Потом вдруг выхватил часы, посмотрел на них и сказал:
— И надо торопиться. Самолёт вылетает через час. Сестра вас проводит в сад, и там наш секретарь даст вам пальто и ботинки.
— Значит, королевский прокурор уже не только мой, но и ваш добрый знакомый? — спросил я, не двигаясь.
Наверное, в моём голосе пробивались какие-то особые интонации или шеф вообще привык не доверять моему настроению, но только он вдруг очень встревожился, слез с кресла и сел прямо на край моей кровати.

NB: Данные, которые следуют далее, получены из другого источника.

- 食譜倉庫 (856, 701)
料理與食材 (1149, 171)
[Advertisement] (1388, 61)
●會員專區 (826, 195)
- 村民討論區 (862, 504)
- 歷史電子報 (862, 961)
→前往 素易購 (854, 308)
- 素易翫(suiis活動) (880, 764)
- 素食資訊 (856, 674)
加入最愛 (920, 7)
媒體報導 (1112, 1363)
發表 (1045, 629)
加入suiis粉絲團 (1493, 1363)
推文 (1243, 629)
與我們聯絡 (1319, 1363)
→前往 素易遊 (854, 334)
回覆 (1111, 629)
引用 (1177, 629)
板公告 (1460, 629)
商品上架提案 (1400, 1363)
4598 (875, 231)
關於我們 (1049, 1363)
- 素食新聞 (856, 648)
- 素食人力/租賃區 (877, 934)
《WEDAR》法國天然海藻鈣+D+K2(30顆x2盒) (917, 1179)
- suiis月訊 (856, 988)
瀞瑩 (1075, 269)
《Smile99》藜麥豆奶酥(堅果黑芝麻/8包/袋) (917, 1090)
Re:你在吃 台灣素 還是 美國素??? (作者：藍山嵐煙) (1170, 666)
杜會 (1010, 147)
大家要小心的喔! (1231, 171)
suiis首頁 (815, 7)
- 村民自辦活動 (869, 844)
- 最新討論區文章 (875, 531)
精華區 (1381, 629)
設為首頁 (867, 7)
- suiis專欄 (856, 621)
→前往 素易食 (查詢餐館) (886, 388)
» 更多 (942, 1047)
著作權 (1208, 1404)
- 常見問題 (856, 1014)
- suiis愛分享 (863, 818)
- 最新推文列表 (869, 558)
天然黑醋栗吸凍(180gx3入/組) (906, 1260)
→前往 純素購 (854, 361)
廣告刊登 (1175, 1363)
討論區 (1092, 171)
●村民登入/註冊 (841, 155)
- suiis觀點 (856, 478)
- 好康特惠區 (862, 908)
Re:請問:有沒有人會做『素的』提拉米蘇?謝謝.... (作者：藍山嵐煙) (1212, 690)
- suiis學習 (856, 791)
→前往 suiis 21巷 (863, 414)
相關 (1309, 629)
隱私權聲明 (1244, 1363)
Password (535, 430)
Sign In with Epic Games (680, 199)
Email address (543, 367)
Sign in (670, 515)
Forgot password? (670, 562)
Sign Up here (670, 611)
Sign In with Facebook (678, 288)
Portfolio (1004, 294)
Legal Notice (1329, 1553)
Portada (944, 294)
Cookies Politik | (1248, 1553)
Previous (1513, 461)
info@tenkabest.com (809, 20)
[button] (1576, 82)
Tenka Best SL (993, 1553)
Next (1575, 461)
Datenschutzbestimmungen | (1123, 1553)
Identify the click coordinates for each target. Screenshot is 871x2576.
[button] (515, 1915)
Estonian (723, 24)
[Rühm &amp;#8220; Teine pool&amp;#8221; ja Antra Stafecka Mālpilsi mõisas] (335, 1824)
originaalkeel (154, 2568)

— Ганс, Ганс, вот я вижу, вы опять стали мудрить, — сказал он почти умоляюще. — Ради бога, не надо! Ничего хорошего вы своим осуждением не достигнете, только погубите газету — вот и всё. Хоть в этом-то мне поверьте! — Он схватил меня за руку. — Вы знаете, я не болтун и всегда точно знаю, о чём говорю. Вчера мне сообщили, что уже даны указания о подборе соответствующих судебных прецедентов для составления нового закона о печати. Что, не верите? Да тот же самый адвокат Гарднера и составляет его. Неужели не понимаете, что вы просто погубите газету, если дадите себя осудить? Вам надо уехать — вот и всё!
Но я остался в больнице, хотя возможно, что шеф мой и был прав. Может быть, газету закроют после суда и моего осуждения. Ну и дьявол с ней, с этой газеткой, как и с моим шефом, как и с королевским прокурором, как и с той безумной, которая сидит сейчас в психиатрической больнице и опять лихорадочно читает газеты, подыскивая себе по ним новую жертву! Ведь она отлично знает, что её опять скоро выпустят. Я остался ещё потому, что, мне кажется, моё осуждение раскроет кому-то глаза. Я остался потому, что всё происходящее в мире и в моей маленькой стране как части этого мира толкает меня на серьёзнейшие размышления и вот уже мне некуда от них скрыться. Моё сегодня так похоже на моё вчера, что, познав его, я уже не сомневаюсь в том, каким будет мой завтрашний день. Я уже пережил этот завтрашний день сопливым мальчишкой и сыт им по горло. Но тогда мне было легче, потому что я ровно ничего не понимал, я не понимал, из каких корней выросла война и кто в ней виновен, не понимал, кто такой я, кто такой Ланэ, кто Гарднер, кто Крыжевич. А теперь я это знаю и хочу об этом рассказать всем. Я рассказал вам о своём отце, человеке, который любил говорить много и красиво и погиб, об участи его друзей и сына. Да минует же их участь, добрые люди, вас, ваших детей и ваших жён! Уверяю вас, добрые люди, заполняющие зал судебного заседания, что всё происходящее — это отнюдь не только одно осуждение невинного или сведение личных счетов правительства с неугодным ему журналистом, это даже не удушение вашей свободы, нет, это много страшнее: это новое покушение на вас самих, это тот топор, который завтра же опустится на вашу голову, револьвер, который убийцы тайком суют в руки вашего ребёнка. О, если бы вы, прочитав мою книжку, подумали над тем, что происходит перед вашими глазами! О, если бы вы только хорошенько подумали над всем этим!